NASA’s Curiosity rover is providing critical insights into what Mars may have been like long ago, and one of its latest discoveries helps support the idea that the Red Planet was once very blue. Scientists believe that Mars was once a fairly wet place and, just like here on Earth, we can find evidence of that watery past in the now-dry surface.
Curiosity is exploring an area of Mars nicknamed the “clay-bearing unit,” and, in a new blog post by the Jet Propulsion Laboratory, researchers reveal just how accurate that label is. The rover, which is equipped with a drill that allows it to sample rocks and analyze the material hiding within, just collected its two most clay-rich samples to date, suggesting that the area may have been an ancient lake long ago.
Water helps clay to form and finding a clay-rich region is a big clue that there was once an abundance of water there. Water, in turn, means that Mars may have once supported life, but such an assumption can’t yet be made.

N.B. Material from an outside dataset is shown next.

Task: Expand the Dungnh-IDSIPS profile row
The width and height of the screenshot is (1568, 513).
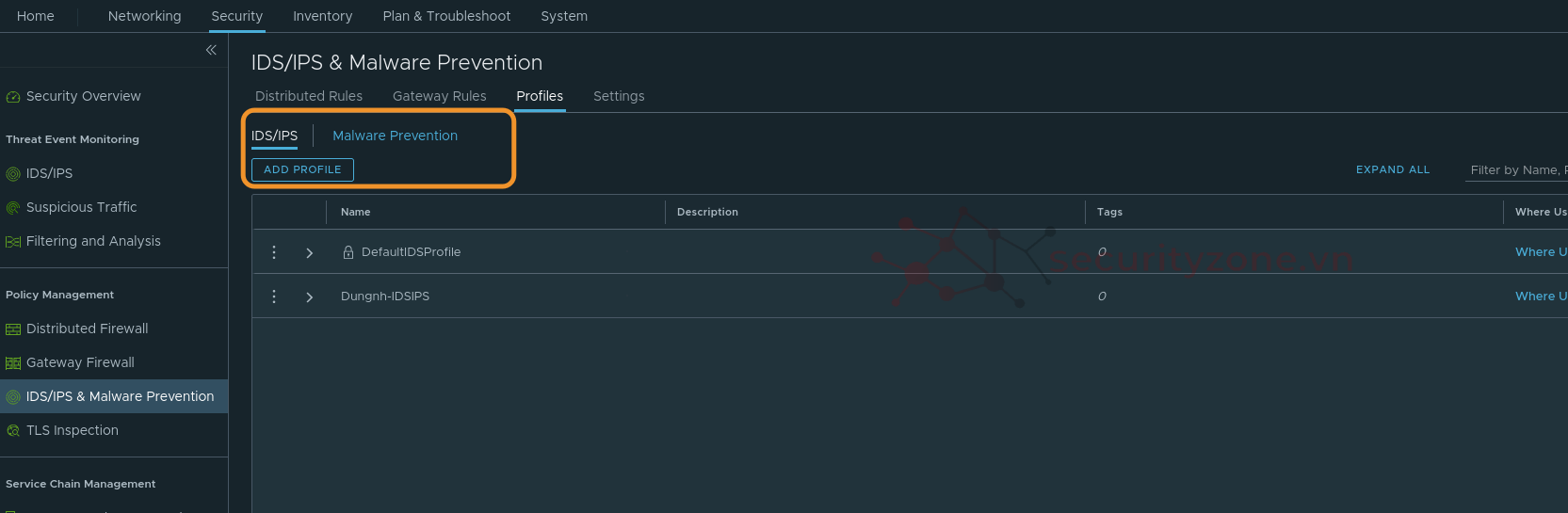Action: coord(309,297)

“Other than proof that there was a significant amount of water once in Gale Crater, what these new findings mean for the region is still up for debate,” JPL writes. “It’s likely that the rocks in the area formed as layers of mud in ancient lakes — something Curiosity also found lower on Mount Sharp. Water interacted with sediment over time, leaving an abundance of clay in the rocks there.”
From what we know about Mars so far, the Red Planet seems like the kind of place where life may have thrived. Billions of years ago, a richer atmosphere and liquid water across its surface would have made it a strong candidate to host life as we know it, but we’ve not yet found evidence that life took root.
Future Mars missions will study surface samples in even greater detail than Curiosity is able to today and scientists may finally find what so many of them are looking for.